What you should do | Copy out the lines of the stored entries below exactly as they appear, from the line with "Close the DescribeInstances side panel" to the line with "Action: 202,269", with both of those lines included.

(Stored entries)
-- begin --
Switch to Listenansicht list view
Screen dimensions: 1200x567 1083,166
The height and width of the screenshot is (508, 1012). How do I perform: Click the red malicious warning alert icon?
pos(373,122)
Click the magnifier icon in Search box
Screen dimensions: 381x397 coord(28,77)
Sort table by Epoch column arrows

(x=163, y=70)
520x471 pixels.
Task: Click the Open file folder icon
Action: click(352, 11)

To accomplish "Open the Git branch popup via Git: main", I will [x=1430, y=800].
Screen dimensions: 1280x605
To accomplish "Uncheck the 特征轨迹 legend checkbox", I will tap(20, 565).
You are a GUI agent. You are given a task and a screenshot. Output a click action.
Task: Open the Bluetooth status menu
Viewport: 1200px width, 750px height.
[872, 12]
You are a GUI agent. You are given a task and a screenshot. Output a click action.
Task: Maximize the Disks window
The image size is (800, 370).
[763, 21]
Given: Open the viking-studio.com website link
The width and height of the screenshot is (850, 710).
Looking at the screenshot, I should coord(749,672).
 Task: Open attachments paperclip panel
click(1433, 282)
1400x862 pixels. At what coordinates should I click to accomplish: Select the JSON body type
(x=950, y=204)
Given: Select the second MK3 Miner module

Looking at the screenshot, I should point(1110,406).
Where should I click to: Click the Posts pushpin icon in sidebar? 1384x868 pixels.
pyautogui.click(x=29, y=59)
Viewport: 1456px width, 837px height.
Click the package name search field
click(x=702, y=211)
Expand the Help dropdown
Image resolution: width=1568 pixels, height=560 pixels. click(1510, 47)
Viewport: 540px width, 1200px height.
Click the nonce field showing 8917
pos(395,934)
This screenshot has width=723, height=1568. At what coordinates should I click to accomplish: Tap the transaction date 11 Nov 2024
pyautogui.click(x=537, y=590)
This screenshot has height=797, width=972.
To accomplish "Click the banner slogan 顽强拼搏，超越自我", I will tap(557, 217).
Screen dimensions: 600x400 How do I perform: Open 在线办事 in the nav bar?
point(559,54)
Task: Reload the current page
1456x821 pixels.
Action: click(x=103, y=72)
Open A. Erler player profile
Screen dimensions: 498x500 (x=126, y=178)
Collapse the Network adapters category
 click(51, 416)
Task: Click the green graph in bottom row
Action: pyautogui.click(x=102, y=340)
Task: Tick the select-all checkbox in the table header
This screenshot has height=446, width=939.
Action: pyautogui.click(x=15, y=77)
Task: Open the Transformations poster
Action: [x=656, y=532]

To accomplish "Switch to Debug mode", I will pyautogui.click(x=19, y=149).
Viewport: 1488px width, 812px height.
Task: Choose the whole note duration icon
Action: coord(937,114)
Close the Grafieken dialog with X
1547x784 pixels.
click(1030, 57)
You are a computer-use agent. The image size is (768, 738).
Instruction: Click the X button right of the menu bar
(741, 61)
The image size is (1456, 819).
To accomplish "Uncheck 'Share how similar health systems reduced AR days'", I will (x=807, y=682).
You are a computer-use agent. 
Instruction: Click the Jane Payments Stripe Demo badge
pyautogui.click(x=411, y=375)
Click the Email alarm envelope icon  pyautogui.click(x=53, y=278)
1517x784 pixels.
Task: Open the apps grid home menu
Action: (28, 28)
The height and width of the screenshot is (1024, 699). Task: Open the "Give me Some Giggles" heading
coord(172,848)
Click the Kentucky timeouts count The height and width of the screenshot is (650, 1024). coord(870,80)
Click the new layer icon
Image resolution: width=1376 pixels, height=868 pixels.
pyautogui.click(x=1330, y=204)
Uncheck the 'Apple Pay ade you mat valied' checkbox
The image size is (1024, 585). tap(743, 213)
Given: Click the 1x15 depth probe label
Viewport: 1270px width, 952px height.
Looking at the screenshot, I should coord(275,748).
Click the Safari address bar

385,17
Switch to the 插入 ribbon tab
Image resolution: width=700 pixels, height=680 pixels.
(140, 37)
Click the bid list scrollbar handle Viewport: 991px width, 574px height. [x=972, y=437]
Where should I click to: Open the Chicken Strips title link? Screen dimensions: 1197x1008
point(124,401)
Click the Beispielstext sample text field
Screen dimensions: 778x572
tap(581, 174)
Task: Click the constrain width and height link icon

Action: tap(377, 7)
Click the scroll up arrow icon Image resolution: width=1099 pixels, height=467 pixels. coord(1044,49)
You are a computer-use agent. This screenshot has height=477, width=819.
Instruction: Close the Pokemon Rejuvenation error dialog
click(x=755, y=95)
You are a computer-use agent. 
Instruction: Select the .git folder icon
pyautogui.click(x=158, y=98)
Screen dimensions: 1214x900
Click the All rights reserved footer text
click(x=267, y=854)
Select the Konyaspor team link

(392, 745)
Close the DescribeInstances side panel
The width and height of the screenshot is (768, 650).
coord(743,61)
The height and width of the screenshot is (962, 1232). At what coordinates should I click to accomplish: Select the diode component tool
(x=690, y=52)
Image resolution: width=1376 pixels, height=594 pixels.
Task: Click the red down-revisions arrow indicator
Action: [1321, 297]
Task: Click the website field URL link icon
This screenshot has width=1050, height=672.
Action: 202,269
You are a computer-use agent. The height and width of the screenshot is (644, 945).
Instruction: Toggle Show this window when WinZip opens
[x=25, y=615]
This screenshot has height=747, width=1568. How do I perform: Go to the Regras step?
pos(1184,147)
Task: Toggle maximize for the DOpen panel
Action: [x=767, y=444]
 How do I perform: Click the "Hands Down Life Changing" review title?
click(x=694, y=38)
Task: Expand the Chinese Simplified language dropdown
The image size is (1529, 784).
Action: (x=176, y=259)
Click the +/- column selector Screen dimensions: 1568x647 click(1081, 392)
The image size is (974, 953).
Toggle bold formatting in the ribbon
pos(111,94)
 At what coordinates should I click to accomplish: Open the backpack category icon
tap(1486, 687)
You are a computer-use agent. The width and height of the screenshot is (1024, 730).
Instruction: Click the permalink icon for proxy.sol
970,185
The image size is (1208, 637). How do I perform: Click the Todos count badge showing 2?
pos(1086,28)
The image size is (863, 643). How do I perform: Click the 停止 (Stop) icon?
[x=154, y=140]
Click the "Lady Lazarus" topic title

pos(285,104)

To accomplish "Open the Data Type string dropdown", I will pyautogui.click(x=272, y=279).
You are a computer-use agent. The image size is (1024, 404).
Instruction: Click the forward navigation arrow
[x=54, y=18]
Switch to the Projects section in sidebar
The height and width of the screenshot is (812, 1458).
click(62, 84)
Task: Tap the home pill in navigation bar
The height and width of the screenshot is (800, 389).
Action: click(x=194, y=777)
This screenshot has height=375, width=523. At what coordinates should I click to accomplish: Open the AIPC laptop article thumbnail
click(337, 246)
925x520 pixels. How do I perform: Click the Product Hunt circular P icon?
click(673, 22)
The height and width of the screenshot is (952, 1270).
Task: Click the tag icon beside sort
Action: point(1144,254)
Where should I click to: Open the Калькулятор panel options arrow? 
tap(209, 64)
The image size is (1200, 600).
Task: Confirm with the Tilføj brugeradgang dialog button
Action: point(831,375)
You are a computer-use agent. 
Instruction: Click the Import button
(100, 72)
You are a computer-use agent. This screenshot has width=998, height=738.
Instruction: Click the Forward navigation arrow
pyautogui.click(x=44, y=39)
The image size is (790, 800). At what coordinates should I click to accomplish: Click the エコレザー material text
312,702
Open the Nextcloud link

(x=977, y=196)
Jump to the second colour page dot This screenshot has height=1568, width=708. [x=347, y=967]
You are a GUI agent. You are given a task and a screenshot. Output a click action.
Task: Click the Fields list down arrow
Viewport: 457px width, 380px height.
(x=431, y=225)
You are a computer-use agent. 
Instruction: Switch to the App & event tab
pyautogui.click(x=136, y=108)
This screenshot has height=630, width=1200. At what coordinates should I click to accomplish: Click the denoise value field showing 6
-- end --
The result |
Close the DescribeInstances side panel
The width and height of the screenshot is (768, 650).
coord(743,61)
The height and width of the screenshot is (962, 1232). At what coordinates should I click to accomplish: Select the diode component tool
(x=690, y=52)
Image resolution: width=1376 pixels, height=594 pixels.
Task: Click the red down-revisions arrow indicator
Action: [1321, 297]
Task: Click the website field URL link icon
This screenshot has width=1050, height=672.
Action: 202,269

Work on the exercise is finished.